HP is currently working with other CEF board member to define how exactly it will participate. One obvious model might be the creation of a lab that hosts test infrastructure and contributes people resources and software technologies that are part of a larger deployment based on reference architectures created by the CEF. Other members of the project would contribute other portions of the architecture: “we might set up some equipment in a data centre where we run some test applications; Verizon or Comcast [also founding project members] might provide network connectivity; Tata Communications [founding member] might be providing the Carrier Ethernet exchange capabilities,” Saxena explained. Together, these would run some sample applications to showcase how they can run and migrate seamlessly from the data centre to the cloud service provider, carrying the same IP addresses and networking capabilities. Through this pilot, the OpenCloud group would define the application ecosystem and the APIs that need to be exposed for the architecture to work properly in conjunction with standards recommendations. A final goal would be to demonstrate the solution through HP’s public website or in web presentations.
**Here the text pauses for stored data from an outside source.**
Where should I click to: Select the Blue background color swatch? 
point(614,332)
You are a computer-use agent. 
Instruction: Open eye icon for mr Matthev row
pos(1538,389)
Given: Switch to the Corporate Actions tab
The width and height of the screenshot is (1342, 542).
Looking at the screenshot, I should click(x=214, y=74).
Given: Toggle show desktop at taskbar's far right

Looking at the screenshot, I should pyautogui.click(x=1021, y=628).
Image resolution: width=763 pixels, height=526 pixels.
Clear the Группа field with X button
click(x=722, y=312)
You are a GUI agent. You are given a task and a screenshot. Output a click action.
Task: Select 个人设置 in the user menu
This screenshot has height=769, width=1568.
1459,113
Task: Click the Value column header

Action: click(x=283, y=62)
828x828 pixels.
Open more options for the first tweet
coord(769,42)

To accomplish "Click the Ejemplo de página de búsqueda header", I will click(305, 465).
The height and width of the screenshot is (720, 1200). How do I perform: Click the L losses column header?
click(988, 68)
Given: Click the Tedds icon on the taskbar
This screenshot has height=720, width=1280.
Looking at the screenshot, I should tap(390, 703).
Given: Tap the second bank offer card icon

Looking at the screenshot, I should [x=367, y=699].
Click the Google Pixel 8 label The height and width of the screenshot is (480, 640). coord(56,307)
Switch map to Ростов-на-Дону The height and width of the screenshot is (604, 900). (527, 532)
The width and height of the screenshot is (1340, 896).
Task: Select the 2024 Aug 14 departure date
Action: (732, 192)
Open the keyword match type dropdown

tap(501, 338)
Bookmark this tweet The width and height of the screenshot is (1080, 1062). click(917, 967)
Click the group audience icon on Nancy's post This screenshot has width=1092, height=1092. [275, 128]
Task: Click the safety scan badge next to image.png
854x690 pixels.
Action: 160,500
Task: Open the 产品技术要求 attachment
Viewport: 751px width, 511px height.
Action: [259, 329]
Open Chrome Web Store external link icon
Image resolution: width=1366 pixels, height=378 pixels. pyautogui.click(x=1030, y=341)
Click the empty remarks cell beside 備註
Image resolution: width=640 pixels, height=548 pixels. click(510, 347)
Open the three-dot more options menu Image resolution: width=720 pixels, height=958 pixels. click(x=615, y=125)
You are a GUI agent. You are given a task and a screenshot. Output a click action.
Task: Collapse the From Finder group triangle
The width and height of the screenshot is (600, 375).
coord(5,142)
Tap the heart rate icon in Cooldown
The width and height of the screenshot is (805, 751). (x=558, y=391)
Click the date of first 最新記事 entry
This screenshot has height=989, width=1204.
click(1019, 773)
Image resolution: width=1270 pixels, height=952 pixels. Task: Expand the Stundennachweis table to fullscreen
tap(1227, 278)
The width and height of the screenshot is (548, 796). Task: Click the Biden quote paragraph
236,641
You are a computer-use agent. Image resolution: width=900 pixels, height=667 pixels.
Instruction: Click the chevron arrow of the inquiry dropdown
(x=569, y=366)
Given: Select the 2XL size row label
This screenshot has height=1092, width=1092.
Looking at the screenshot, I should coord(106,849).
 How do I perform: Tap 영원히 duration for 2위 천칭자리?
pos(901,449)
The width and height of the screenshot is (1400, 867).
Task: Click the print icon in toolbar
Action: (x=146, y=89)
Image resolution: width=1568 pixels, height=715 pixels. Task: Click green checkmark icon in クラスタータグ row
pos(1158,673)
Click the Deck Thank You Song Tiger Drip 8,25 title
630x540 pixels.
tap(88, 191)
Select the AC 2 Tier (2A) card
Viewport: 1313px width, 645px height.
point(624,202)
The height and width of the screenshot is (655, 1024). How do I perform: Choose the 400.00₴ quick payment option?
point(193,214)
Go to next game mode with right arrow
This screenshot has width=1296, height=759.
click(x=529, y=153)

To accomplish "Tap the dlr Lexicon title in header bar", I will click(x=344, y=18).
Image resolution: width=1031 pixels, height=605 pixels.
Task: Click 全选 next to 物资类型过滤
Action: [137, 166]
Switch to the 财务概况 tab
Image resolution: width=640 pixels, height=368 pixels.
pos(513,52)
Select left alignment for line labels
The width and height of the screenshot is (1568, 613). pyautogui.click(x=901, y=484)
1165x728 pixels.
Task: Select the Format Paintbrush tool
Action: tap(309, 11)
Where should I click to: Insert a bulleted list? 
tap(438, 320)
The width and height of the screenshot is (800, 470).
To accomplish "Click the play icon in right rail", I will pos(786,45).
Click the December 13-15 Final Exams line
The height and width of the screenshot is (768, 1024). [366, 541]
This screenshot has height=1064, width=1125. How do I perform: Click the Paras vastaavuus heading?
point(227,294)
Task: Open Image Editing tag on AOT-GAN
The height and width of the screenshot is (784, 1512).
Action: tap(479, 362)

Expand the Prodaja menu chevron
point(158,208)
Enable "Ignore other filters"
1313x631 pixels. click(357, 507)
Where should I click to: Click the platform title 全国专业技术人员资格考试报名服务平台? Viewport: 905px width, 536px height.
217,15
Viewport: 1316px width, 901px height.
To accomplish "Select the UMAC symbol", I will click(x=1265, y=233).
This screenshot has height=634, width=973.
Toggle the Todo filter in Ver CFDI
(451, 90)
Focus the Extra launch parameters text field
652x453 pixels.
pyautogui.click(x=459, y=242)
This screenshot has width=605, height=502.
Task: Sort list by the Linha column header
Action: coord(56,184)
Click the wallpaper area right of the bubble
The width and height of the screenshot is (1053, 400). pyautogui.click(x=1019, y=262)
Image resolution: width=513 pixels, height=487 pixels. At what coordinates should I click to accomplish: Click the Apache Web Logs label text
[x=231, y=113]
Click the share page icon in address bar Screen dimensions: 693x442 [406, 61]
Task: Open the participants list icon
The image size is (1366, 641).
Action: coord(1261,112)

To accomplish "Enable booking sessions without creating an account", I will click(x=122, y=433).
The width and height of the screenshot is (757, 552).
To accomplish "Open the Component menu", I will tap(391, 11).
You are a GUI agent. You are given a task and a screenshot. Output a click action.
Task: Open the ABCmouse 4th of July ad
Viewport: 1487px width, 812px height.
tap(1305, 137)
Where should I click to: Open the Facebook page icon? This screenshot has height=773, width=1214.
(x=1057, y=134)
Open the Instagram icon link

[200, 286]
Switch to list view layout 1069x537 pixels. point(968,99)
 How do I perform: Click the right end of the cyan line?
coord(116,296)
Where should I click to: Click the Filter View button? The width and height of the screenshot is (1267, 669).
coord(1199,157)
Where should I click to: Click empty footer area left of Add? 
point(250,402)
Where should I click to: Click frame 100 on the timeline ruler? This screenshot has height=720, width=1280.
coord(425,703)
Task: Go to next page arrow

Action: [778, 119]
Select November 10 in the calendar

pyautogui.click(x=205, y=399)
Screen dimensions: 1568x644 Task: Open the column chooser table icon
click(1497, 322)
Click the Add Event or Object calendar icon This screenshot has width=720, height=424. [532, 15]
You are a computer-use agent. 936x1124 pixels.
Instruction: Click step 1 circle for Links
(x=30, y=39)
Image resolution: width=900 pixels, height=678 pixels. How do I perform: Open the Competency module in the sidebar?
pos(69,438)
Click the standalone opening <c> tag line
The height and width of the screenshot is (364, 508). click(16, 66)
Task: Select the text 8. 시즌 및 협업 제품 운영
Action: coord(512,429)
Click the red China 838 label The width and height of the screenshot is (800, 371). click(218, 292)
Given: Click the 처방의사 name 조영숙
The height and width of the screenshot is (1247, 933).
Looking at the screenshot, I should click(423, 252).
So far, 200 companies have expressed interest in the OpenCloud Project, and the founding group is already seeing dialogue between enterprises, cloud and communications service providers that Saxena expects will help build consensus around reference architectures that can meet a large or significant portion of the requirements that customers share. Though the OpenCloud Project is in early days, Saxena noted that the technical committee does have one reference architecture blueprint that is just now being finalized, and that the clarity of objectives — “what are the dependencies as we look at large scale deployments?” for example — will help drive the project. And because OpenCloud is focused on formalizing work that is being done elsewhere, albeit in an ad hoc fashion, he believes there will be an acceleration of project outcomes. The group will adopt a phased approach to project demonstration, but Saxena expects to see some technical specs in operation by mid next year, as is germane to cloud technologies: “in terms of time horizon, in the cloud day and age, anything above a six month cycle is extremely large. So we want to be aggressive, while staying aware that this is a community-led approach.” Focus areas on this journey, and technologies that Saxena agrees will be crucial to delivering network services at cloud scale will be NFV in the carrier environments, SDN programmability at the enterprise level, virtualized network overlays and network virtualization, the “core plumbing technologies” that will enable providers to offer services like WAN optimization, but also deliver the SLAs and service guarantees needed for cloud interoperation and network automation.